• **Exercise task**: Copy the data in full, starting at the line that contains "Where should I click to: Open the 'За" and stopping after the line that contains "will click(x=16, y=213).". Shift every coordinate in the answers by adding 75 to it, and leave all other text unchanged.

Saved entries
──────────

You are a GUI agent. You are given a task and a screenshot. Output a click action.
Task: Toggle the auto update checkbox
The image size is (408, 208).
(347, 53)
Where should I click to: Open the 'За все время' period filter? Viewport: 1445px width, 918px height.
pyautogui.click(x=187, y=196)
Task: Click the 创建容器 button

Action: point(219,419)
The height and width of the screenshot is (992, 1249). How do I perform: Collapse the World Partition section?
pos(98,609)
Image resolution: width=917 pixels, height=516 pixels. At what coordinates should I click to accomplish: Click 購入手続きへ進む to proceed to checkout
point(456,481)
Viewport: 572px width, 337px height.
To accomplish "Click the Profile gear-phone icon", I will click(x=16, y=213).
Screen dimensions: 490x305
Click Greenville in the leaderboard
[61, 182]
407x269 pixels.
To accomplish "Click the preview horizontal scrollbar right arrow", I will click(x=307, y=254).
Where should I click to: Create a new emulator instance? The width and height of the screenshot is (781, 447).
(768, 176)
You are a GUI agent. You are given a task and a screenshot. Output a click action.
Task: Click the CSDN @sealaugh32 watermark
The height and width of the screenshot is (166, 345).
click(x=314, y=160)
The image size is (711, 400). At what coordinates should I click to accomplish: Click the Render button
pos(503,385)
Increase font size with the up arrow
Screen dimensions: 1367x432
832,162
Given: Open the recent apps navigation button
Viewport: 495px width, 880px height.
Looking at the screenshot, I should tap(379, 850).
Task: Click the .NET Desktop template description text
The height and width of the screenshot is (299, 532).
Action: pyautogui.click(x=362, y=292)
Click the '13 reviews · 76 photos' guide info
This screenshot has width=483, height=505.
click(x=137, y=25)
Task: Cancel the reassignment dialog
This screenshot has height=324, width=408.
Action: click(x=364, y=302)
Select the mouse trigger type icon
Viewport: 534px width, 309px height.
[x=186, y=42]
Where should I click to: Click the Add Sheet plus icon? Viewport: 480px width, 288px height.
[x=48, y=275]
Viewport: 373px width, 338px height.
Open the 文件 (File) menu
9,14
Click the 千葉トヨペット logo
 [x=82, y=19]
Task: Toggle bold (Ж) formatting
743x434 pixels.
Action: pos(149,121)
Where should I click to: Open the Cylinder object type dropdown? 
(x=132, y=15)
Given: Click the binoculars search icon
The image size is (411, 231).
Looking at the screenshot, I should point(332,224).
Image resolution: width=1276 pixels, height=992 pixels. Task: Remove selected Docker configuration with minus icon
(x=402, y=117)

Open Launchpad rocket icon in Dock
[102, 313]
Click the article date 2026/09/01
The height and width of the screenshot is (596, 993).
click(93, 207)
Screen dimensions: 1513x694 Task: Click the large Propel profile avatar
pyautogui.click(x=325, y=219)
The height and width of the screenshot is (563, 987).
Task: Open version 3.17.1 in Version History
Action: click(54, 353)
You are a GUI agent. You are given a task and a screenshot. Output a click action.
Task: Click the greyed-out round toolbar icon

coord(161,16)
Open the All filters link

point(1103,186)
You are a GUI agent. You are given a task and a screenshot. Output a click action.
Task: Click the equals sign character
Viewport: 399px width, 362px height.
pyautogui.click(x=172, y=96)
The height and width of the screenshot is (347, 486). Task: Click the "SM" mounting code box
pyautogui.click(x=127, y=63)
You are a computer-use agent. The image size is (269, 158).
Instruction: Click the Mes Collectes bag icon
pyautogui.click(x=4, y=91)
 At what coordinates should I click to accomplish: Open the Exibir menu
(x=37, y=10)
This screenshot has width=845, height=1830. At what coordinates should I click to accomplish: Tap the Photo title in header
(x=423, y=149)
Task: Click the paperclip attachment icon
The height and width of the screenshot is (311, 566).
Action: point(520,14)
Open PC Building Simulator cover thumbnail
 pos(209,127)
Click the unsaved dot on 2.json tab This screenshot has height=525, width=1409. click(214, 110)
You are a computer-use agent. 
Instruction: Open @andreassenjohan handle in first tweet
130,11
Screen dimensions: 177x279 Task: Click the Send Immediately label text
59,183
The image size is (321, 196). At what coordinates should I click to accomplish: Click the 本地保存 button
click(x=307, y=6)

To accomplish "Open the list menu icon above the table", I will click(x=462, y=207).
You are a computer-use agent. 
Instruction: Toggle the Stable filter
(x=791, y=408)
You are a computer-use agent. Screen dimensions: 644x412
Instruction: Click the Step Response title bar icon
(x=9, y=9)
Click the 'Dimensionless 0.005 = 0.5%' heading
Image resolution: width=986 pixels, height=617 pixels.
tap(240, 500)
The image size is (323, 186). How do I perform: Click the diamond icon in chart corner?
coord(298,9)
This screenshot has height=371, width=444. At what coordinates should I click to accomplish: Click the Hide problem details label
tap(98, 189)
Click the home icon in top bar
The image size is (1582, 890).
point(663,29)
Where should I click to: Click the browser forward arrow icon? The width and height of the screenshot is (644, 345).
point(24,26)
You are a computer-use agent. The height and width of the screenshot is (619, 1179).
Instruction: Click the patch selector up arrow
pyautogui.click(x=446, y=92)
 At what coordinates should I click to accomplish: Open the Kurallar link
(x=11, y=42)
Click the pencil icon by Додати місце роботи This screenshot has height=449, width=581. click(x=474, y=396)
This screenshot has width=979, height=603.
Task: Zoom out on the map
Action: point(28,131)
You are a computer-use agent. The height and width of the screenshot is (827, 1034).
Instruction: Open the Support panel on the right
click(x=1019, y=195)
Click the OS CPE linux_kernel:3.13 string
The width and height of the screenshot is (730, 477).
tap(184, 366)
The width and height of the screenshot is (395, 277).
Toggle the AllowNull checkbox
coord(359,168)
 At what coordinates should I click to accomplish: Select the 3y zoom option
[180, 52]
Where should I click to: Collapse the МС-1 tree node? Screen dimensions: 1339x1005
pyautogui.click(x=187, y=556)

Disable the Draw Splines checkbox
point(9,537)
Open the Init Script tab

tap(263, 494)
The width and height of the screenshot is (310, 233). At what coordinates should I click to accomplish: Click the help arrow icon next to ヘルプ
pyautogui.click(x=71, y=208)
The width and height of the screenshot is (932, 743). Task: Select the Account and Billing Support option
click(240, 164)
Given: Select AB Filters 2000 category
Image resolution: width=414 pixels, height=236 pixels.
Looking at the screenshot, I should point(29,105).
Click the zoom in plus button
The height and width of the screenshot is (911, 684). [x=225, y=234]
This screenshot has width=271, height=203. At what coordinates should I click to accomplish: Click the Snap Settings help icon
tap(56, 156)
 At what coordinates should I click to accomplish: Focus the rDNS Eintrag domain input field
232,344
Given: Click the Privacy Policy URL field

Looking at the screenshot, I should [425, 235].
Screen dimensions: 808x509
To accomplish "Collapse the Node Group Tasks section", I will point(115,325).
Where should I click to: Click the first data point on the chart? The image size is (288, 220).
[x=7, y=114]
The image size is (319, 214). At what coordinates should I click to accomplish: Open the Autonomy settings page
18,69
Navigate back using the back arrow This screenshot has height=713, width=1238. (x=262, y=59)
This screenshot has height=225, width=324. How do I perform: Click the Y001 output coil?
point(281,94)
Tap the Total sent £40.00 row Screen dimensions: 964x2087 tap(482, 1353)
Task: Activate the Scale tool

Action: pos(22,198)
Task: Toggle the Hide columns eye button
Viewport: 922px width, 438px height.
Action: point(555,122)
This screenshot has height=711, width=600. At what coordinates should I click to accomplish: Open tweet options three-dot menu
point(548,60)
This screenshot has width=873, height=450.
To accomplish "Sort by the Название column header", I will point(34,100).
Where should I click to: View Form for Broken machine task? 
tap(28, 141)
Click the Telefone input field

──────────

• **Answer below**:
Where should I click to: Open the 'За все время' period filter? Viewport: 1445px width, 918px height.
pyautogui.click(x=262, y=271)
Task: Click the 创建容器 button

Action: point(294,494)
The height and width of the screenshot is (992, 1249). How do I perform: Collapse the World Partition section?
pos(173,684)
Image resolution: width=917 pixels, height=516 pixels. At what coordinates should I click to accomplish: Click 購入手続きへ進む to proceed to checkout
point(531,556)
Viewport: 572px width, 337px height.
To accomplish "Click the Profile gear-phone icon", I will click(x=91, y=288).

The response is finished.